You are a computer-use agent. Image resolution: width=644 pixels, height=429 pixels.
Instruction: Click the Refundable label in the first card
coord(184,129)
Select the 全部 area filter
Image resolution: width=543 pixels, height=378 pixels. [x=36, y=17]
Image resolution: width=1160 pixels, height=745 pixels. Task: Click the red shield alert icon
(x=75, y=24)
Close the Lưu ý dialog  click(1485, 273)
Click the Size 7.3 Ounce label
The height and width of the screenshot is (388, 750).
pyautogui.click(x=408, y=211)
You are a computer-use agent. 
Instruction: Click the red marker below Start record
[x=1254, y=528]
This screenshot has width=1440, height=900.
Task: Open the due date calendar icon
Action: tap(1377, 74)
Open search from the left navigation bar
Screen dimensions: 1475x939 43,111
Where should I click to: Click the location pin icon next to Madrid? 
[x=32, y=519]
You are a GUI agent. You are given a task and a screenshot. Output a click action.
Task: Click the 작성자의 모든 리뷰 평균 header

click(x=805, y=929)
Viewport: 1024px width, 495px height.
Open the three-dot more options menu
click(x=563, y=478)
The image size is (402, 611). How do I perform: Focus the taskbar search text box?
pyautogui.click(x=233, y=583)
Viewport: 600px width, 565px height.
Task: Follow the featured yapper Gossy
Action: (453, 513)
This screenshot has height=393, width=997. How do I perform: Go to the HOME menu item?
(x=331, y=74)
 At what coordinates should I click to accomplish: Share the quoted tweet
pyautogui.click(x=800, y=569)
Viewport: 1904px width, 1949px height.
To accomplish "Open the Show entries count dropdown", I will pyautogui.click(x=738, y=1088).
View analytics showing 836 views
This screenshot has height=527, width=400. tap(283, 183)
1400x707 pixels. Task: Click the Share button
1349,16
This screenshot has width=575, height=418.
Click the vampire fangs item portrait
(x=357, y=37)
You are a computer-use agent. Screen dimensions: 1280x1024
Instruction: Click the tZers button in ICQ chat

────────────────

* **EXERCISE DETAILS**:
From the listing above, copy out each line where the word "computer" appears.

* **WRITTEN SOLUTION**:
You are a computer-use agent. Image resolution: width=644 pixels, height=429 pixels.
You are a computer-use agent. 
You are a computer-use agent. Screen dimensions: 1280x1024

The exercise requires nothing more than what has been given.